Les accumulateurs électriques sont des réservoirs d’électricité, utilisés universellement pour des applications presque innombrables. Ils sont désormais, en particulier, indispensables pour le bon fonctionnement des automobiles modernes, en assurant l’allumage et le démarrage du moteur, l’éclairage des appareils de nuit, l’alimentation de multiples accessoires. On les utilise également dans les chemins de fer, les tramways, les navires, les avions, et, pour l’alimentation des appareils de T. S. F. portatifs, de différents modèles.

Ces accumulateurs sont habituellement des éléments dits « au plomb », dans lesquels les électrodes sont constituées, en principe, par des plaques de plomb baignant dans une solution d’acide sulfurique dans l’eau distillée. En fait, la matière active est formée par de l’oxyde de plomb fixé dans les cellules de l’électrode positive constituant une sorte de grille métallique, et par du plomb spongieux sur les plaques négatives.
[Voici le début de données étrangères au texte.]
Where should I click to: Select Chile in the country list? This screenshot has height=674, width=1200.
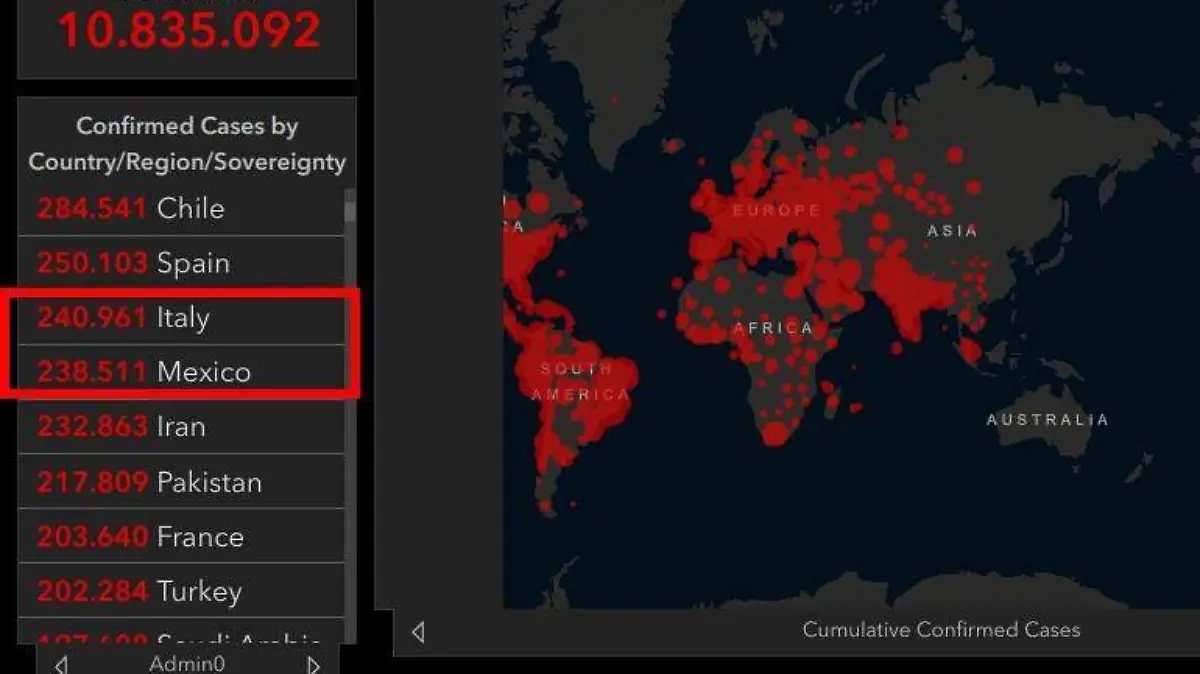pos(181,209)
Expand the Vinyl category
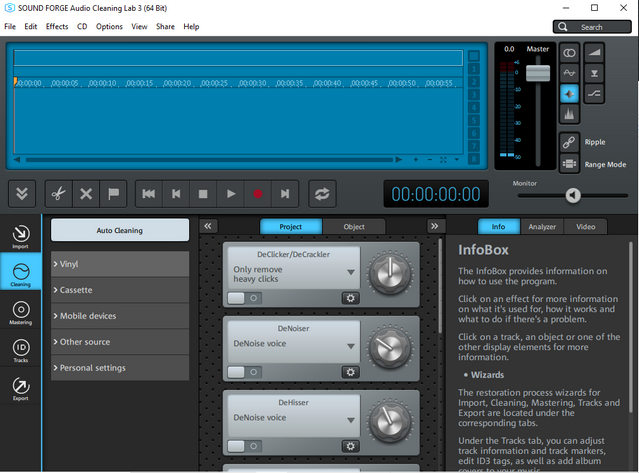This screenshot has height=473, width=639. click(x=120, y=264)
Cet accumulateur est surtout employé en raison de sa simplicité, et de son prix de revient relativement réduit ; il fournit une tension assez élevée, de l’ordre de 2 volts par élément ; mais, en regard de ces avantages pratiques, il présente de très graves inconvénients, bien connus des usagers, et, en particulier, des automobilistes.

Il est presque impossible d’éviter, à la longue, une sulfatation anormale, se traduisant par un enduit blanchâtre des plaques, et on ne peut laisser la batterie au repos. Il est nécessaire de la conserver constamment en état de charge ; sa résistance mécanique est insuffisante, le grillage des plaques s’oxyde, et se désagrège peu à peu, la masse active tombe au fond du bac, et l’élément est mis plus ou moins rapidement hors d’usage. Le dégagement des gaz entraîne des vapeurs acides, provoquant la corrosion des bornes, et des contacts, malgré les soins d’entretien indispensables ; aussi la durée de service, limitée à quelques centaines de charges et de décharges, dépasse-t-elle bien rarement quelques années.

On connaît, depuis une quarantaine d’années, une autre catégorie d’accumulateurs beaucoup moins répandus, dans lesquels l’électrolyte n’est plus acide, mais alcalin, et intervient très peu dans les réactions chimiques. L’électrode négative est formée, en principe, par du fer, et l’électrode positive est à base de nickel ; les plaques sont contenues dans un bac en tôle d’acier nickelé, avec couvercle soudé ; elles sont montées à une faible distance les unes des autres, avec des séparateurs en ébonite.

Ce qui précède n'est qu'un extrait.